▸ Source data:
□ □ □
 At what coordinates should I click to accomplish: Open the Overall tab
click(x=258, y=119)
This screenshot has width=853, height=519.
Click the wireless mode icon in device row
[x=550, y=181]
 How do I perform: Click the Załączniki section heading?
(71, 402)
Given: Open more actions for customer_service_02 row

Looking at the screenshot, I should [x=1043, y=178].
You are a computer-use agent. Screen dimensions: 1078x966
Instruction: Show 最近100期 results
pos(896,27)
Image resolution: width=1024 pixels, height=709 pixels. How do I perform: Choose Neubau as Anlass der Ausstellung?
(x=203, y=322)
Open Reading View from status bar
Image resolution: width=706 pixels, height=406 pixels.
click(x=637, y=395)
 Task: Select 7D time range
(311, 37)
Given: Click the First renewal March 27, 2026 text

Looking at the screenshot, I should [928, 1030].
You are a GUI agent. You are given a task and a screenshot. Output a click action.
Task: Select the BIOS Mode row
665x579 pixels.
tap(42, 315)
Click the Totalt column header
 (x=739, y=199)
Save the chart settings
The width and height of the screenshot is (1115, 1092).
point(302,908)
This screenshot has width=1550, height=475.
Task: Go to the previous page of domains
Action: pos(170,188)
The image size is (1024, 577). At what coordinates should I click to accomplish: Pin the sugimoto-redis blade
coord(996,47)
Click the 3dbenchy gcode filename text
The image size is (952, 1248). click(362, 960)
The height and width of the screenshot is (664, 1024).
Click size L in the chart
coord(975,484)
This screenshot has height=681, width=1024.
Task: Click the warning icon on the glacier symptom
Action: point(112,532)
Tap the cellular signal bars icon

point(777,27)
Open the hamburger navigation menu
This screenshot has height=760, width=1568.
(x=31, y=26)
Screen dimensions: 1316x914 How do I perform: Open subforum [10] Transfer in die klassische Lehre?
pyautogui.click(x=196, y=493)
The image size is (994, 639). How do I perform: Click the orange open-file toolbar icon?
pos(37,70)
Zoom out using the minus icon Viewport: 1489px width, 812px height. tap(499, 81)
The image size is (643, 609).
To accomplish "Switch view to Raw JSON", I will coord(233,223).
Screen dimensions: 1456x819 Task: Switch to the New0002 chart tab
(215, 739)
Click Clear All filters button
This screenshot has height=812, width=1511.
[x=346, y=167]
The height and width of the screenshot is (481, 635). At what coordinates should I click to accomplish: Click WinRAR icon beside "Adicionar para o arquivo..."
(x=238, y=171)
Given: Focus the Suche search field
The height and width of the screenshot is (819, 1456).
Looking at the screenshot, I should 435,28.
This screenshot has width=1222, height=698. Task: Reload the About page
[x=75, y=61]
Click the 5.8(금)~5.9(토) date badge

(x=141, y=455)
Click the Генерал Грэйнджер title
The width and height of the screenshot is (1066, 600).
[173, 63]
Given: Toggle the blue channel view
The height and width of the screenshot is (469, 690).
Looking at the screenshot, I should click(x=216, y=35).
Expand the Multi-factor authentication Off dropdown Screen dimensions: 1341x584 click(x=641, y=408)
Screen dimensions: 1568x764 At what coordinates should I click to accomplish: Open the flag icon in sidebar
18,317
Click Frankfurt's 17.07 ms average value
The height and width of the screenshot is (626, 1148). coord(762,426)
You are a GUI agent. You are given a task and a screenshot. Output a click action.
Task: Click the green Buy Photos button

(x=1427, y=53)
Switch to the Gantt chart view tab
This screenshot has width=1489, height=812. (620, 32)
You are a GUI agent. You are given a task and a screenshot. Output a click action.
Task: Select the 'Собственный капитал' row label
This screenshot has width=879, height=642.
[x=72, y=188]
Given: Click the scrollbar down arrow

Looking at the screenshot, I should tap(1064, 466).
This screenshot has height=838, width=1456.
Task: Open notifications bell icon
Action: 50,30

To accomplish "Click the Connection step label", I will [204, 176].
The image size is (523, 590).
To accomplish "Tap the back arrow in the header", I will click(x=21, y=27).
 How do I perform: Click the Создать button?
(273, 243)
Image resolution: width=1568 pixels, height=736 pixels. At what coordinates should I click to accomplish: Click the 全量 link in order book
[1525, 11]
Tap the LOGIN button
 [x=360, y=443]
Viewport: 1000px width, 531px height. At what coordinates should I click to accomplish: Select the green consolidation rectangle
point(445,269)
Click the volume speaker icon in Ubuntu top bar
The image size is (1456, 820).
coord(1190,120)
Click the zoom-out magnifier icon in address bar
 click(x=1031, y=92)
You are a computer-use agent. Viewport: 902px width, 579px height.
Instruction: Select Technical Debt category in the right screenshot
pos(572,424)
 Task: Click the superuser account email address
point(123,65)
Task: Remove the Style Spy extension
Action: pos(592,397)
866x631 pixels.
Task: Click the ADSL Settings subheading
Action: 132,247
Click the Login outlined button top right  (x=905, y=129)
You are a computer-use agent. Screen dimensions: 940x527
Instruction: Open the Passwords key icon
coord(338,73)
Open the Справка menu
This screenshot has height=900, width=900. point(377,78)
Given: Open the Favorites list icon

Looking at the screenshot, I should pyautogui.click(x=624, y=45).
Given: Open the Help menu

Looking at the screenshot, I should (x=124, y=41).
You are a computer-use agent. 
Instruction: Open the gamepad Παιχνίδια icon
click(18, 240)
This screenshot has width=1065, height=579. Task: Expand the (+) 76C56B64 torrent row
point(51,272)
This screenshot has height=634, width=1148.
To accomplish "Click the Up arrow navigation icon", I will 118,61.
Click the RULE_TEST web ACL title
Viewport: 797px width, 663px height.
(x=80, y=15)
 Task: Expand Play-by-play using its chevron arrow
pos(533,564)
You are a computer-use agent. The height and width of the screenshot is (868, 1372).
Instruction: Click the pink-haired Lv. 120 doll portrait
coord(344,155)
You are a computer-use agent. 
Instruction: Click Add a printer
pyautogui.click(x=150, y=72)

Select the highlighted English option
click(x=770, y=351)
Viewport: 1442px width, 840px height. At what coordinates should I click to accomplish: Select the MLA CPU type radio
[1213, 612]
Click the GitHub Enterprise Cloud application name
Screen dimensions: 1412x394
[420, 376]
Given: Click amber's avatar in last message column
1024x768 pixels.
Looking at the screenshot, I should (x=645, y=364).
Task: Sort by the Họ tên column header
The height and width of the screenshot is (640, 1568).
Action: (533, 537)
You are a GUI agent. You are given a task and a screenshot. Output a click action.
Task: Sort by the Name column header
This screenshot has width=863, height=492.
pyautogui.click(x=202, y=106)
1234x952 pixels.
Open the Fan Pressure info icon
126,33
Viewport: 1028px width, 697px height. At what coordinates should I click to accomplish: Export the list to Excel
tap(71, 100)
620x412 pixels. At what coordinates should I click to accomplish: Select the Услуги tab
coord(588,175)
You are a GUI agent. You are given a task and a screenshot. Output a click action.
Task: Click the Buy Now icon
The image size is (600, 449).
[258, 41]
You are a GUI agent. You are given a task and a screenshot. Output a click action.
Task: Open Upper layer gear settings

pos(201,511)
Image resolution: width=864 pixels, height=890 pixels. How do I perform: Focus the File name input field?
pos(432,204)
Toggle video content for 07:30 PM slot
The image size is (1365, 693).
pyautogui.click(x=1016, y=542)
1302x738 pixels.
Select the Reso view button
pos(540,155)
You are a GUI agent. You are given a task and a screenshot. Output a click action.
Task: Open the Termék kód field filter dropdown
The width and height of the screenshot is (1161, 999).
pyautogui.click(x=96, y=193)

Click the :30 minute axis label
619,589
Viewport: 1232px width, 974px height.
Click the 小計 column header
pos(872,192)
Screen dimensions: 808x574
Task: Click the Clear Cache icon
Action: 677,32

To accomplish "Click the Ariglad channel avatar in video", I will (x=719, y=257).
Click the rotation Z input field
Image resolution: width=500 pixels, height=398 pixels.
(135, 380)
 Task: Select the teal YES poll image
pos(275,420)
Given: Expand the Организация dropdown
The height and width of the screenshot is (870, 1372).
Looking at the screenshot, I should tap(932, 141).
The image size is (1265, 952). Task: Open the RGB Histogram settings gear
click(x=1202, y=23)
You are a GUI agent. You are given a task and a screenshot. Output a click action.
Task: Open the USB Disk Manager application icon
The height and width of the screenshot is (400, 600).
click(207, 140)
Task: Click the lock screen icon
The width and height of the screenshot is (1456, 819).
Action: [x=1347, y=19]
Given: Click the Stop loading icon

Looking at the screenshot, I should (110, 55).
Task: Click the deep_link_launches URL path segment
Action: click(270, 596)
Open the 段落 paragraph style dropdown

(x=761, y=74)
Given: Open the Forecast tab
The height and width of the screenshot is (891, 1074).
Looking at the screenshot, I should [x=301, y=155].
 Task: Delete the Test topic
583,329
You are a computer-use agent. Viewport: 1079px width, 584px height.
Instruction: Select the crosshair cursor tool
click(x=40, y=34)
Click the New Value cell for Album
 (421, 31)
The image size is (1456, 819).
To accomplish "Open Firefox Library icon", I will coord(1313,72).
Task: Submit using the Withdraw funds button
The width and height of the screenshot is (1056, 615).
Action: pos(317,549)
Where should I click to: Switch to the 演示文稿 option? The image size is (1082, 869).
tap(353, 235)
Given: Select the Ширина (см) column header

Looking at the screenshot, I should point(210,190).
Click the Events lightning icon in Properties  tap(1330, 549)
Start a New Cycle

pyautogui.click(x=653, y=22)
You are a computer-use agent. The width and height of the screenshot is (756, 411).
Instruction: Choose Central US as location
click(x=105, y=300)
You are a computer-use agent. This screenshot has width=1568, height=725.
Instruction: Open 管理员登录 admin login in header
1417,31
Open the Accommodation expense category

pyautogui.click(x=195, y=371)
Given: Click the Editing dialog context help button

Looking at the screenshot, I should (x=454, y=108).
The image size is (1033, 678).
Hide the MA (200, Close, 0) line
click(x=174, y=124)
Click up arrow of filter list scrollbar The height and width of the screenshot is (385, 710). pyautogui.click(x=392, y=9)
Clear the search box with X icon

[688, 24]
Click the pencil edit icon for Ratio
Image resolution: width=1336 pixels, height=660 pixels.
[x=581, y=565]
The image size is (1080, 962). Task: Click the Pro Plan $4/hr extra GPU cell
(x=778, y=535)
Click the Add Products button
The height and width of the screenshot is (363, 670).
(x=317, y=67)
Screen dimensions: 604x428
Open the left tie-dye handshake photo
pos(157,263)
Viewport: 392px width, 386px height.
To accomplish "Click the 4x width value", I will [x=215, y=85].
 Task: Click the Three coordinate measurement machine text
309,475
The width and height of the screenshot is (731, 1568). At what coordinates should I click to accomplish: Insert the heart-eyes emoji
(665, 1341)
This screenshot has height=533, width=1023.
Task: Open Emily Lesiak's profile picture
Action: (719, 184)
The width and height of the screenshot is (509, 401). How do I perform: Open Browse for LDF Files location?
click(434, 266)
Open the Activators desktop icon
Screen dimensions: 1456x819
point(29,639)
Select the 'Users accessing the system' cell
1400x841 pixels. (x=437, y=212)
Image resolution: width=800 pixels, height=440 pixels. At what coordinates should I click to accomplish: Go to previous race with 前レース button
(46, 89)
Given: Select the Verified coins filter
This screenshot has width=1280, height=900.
□ □ □
▸ What you need to do:
Print everything from the line containing "Click the New Value cell for Album" down to the line containing "click(x=105, y=300)", both included, without changing anything.

▸ Answer to this task:
Click the New Value cell for Album
 (421, 31)
The image size is (1456, 819).
To accomplish "Open Firefox Library icon", I will coord(1313,72).
Task: Submit using the Withdraw funds button
The width and height of the screenshot is (1056, 615).
Action: pos(317,549)
Where should I click to: Switch to the 演示文稿 option? The image size is (1082, 869).
tap(353, 235)
Given: Select the Ширина (см) column header

Looking at the screenshot, I should point(210,190).
Click the Events lightning icon in Properties  tap(1330, 549)
Start a New Cycle

pyautogui.click(x=653, y=22)
You are a computer-use agent. The width and height of the screenshot is (756, 411).
Instruction: Choose Central US as location
click(x=105, y=300)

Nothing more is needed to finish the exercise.